Verlöre die türkische Lira weiter an Wert, könne dies verheerende Folgen haben, sagt Erdal Yalcin von der Hochschule Konstanz. Dann kann es zu einem „Fire Sale“ kommen, bei dem das „ausländische Kapital binnen weniger Tage das Land verlässt“. In der Folge werde es zu Insolvenzen von Unternehmen und Bankrotten für Familien kommen, weil „verschuldungsbasierte Politik nicht dauerhaft funktionieren kann“, so der Ökonom weiter.
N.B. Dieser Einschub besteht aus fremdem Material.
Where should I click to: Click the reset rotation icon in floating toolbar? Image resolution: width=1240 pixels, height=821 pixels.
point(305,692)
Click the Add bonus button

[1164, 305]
Investoren durch anhaltende Unsicherheit abgeschreckt
Die sich absehbar verschlechternde Situation sieht Yalcin auch als einen Grund dafür, warum die ursprünglich für November geplanten Wahlen auf Juni vorgezogen wurden. Die anhaltende Unsicherheit und die angespannten Beziehungen zum wichtigsten Handelspartner der Türkei, der Europäischen Union, schrecken zudem zunehmend Investoren ab. Man warte ab, in welche Richtung sich das zunehmend autokratisch regierte Land entwickelt. Einen ähnlichen Kurs fährt auch die EU selbst. Auf Erdogan-Aussagen wie zuletzt im März, dass die Türkei weiter die EU-Vollmitgliedschaft anstrebe, reagiert die EU-Kommission inzwischen unterkühlt. Unter den jetzigen Umständen werde nicht daran gedacht, neue Kapitel in den Beitrittsverhandlungen zu eröffnen, hieß es aus Brüssel.